Background: Serum markers currently used as indicators of iron status have clinical limitations. Hepcidin, a key regulator of iron homeostasis, is reduced in iron deficiency (ID) and increased in iron overload. We describe the first CLIA-validated immunoassay with excellent accuracy and precision to quantify human serum hepcidin. Its diagnostic utility for detecting ID in first-time blood donors was demonstrated.
Methods: A monoclonal competitive ELISA (C-ELISA) was developed for the quantitation of human hepcidin and validated according to CLIA guidelines. Sera from nonanemic first-time blood donors (n = 292) were analyzed for hepcidin, ferritin, transferrin, and serum iron. Logistic regression served to determine the utility of hepcidin as a predictor of ID.
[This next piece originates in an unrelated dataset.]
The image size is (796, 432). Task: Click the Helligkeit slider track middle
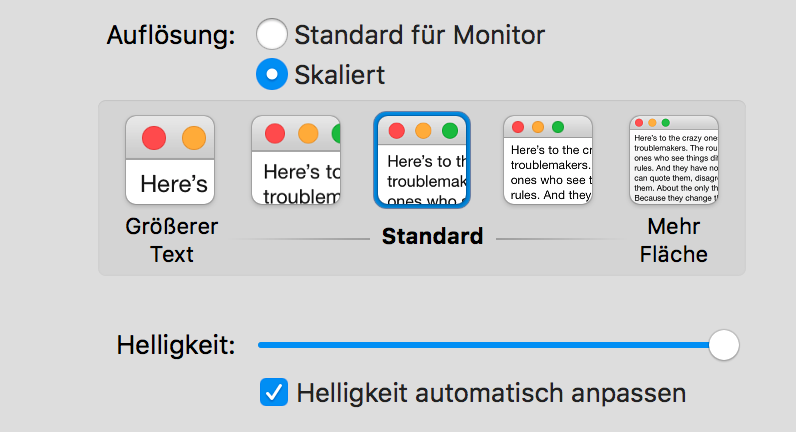[490, 345]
Results: The C-ELISA was specific for human hepcidin and had a low limit of quantitation (4.0 ng/mL). The hepcidin concentration measured with the monoclonal C-ELISA was strongly correlated with a previously established, extensively tested polyclonal C-ELISA (Blood 2008;112:4292-7) (r = 0.95, P < 0.001). The area under the receiver operating characteristic curve for hepcidin as a predictor of ID, defined by 3 ferritin concentration thresholds, was >0.9. For predicting ID defined by ferritin <15 ng/mL, hepcidin <10 ng/mL yielded sensitivity of 93.1% and specificity of 85.5%, whereas the same hepcidin cutoff for ferritin <30 ng/mL yielded sensitivity of 67.6% and specificity of 91.7%.
Conclusion: The clinical measurement of serum hepcidin concentrations was shown to be a potentially useful tool for diagnosing ID.
Keywords: Anemia; ELISA; Hepcidin; Iron Deficiency.